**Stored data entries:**
______
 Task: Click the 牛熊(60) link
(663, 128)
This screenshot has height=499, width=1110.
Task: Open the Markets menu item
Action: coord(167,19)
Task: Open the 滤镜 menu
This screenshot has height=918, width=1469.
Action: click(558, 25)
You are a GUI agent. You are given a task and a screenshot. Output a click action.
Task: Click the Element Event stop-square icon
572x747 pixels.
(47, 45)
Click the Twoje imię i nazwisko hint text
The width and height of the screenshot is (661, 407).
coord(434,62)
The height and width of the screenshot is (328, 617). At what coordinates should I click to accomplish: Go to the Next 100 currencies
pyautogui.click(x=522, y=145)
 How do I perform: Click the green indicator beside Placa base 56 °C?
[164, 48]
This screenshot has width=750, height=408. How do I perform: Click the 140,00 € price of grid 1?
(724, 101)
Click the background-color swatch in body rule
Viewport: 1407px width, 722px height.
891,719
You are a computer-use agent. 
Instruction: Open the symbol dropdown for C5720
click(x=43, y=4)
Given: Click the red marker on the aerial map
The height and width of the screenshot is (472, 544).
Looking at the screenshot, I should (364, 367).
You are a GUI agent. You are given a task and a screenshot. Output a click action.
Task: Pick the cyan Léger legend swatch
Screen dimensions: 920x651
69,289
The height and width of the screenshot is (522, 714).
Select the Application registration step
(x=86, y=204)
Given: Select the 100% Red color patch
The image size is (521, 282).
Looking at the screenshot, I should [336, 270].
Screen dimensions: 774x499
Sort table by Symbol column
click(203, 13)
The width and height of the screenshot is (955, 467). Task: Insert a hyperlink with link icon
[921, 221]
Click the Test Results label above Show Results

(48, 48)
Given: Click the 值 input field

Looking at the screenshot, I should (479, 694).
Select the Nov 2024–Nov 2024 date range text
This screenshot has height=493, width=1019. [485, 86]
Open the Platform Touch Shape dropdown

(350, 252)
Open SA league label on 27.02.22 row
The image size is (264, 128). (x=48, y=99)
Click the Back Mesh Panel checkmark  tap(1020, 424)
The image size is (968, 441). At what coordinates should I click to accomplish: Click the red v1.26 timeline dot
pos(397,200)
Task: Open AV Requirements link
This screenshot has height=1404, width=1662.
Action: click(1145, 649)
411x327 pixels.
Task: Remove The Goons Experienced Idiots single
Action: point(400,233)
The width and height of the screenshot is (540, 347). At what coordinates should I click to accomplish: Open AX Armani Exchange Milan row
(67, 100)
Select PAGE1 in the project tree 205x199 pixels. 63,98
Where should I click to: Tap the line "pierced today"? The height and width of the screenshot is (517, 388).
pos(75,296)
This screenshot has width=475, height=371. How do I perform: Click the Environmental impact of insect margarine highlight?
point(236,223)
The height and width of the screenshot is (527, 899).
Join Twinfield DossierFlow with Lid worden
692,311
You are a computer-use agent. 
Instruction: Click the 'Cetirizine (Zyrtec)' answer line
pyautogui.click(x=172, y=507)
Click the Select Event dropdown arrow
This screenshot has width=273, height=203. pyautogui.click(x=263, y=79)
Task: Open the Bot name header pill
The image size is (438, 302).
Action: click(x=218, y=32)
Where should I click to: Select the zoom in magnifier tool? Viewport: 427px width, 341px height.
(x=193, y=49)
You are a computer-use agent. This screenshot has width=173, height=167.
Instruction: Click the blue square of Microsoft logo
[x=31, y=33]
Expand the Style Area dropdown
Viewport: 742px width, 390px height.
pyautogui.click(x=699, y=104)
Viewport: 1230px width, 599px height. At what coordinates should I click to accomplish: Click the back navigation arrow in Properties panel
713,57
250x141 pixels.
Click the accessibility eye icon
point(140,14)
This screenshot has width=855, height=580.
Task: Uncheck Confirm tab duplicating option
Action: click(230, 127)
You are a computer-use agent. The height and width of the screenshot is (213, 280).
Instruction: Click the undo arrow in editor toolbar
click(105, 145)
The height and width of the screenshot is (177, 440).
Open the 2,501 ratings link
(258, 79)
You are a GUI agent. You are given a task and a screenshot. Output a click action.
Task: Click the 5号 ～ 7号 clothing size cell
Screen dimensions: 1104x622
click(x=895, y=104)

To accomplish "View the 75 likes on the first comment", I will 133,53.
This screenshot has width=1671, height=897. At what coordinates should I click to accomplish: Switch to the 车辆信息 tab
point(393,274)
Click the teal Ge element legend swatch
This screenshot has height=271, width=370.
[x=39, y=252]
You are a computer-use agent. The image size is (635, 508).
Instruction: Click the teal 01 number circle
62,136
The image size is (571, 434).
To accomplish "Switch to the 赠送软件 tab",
______
**Task prompt:** Return the data in its entirety, exactly as given.

**Answer section:**
 Task: Click the 牛熊(60) link
(663, 128)
This screenshot has height=499, width=1110.
Task: Open the Markets menu item
Action: coord(167,19)
Task: Open the 滤镜 menu
This screenshot has height=918, width=1469.
Action: click(558, 25)
You are a GUI agent. You are given a task and a screenshot. Output a click action.
Task: Click the Element Event stop-square icon
572x747 pixels.
(47, 45)
Click the Twoje imię i nazwisko hint text
The width and height of the screenshot is (661, 407).
coord(434,62)
The height and width of the screenshot is (328, 617). At what coordinates should I click to accomplish: Go to the Next 100 currencies
pyautogui.click(x=522, y=145)
 How do I perform: Click the green indicator beside Placa base 56 °C?
[164, 48]
This screenshot has width=750, height=408. How do I perform: Click the 140,00 € price of grid 1?
(724, 101)
Click the background-color swatch in body rule
Viewport: 1407px width, 722px height.
891,719
You are a computer-use agent. 
Instruction: Open the symbol dropdown for C5720
click(x=43, y=4)
Given: Click the red marker on the aerial map
The height and width of the screenshot is (472, 544).
Looking at the screenshot, I should (364, 367).
You are a GUI agent. You are given a task and a screenshot. Output a click action.
Task: Pick the cyan Léger legend swatch
Screen dimensions: 920x651
69,289
The height and width of the screenshot is (522, 714).
Select the Application registration step
(x=86, y=204)
Given: Select the 100% Red color patch
The image size is (521, 282).
Looking at the screenshot, I should [336, 270].
Screen dimensions: 774x499
Sort table by Symbol column
click(203, 13)
The width and height of the screenshot is (955, 467). Task: Insert a hyperlink with link icon
[921, 221]
Click the Test Results label above Show Results

(48, 48)
Given: Click the 值 input field

Looking at the screenshot, I should (479, 694).
Select the Nov 2024–Nov 2024 date range text
This screenshot has height=493, width=1019. [485, 86]
Open the Platform Touch Shape dropdown

(350, 252)
Open SA league label on 27.02.22 row
The image size is (264, 128). (x=48, y=99)
Click the Back Mesh Panel checkmark  tap(1020, 424)
The image size is (968, 441). At what coordinates should I click to accomplish: Click the red v1.26 timeline dot
pos(397,200)
Task: Open AV Requirements link
This screenshot has height=1404, width=1662.
Action: click(1145, 649)
411x327 pixels.
Task: Remove The Goons Experienced Idiots single
Action: point(400,233)
The width and height of the screenshot is (540, 347). At what coordinates should I click to accomplish: Open AX Armani Exchange Milan row
(67, 100)
Select PAGE1 in the project tree 205x199 pixels. 63,98
Where should I click to: Tap the line "pierced today"? The height and width of the screenshot is (517, 388).
pos(75,296)
This screenshot has width=475, height=371. How do I perform: Click the Environmental impact of insect margarine highlight?
point(236,223)
The height and width of the screenshot is (527, 899).
Join Twinfield DossierFlow with Lid worden
692,311
You are a computer-use agent. 
Instruction: Click the 'Cetirizine (Zyrtec)' answer line
pyautogui.click(x=172, y=507)
Click the Select Event dropdown arrow
This screenshot has width=273, height=203. pyautogui.click(x=263, y=79)
Task: Open the Bot name header pill
The image size is (438, 302).
Action: click(x=218, y=32)
Where should I click to: Select the zoom in magnifier tool? Viewport: 427px width, 341px height.
(x=193, y=49)
You are a computer-use agent. This screenshot has width=173, height=167.
Instruction: Click the blue square of Microsoft logo
[x=31, y=33]
Expand the Style Area dropdown
Viewport: 742px width, 390px height.
pyautogui.click(x=699, y=104)
Viewport: 1230px width, 599px height. At what coordinates should I click to accomplish: Click the back navigation arrow in Properties panel
713,57
250x141 pixels.
Click the accessibility eye icon
point(140,14)
This screenshot has width=855, height=580.
Task: Uncheck Confirm tab duplicating option
Action: click(230, 127)
You are a computer-use agent. The height and width of the screenshot is (213, 280).
Instruction: Click the undo arrow in editor toolbar
click(105, 145)
The height and width of the screenshot is (177, 440).
Open the 2,501 ratings link
(258, 79)
You are a GUI agent. You are given a task and a screenshot. Output a click action.
Task: Click the 5号 ～ 7号 clothing size cell
Screen dimensions: 1104x622
click(x=895, y=104)

To accomplish "View the 75 likes on the first comment", I will 133,53.
This screenshot has width=1671, height=897. At what coordinates should I click to accomplish: Switch to the 车辆信息 tab
point(393,274)
Click the teal Ge element legend swatch
This screenshot has height=271, width=370.
[x=39, y=252]
You are a computer-use agent. The image size is (635, 508).
Instruction: Click the teal 01 number circle
62,136
The image size is (571, 434).
To accomplish "Switch to the 赠送软件 tab",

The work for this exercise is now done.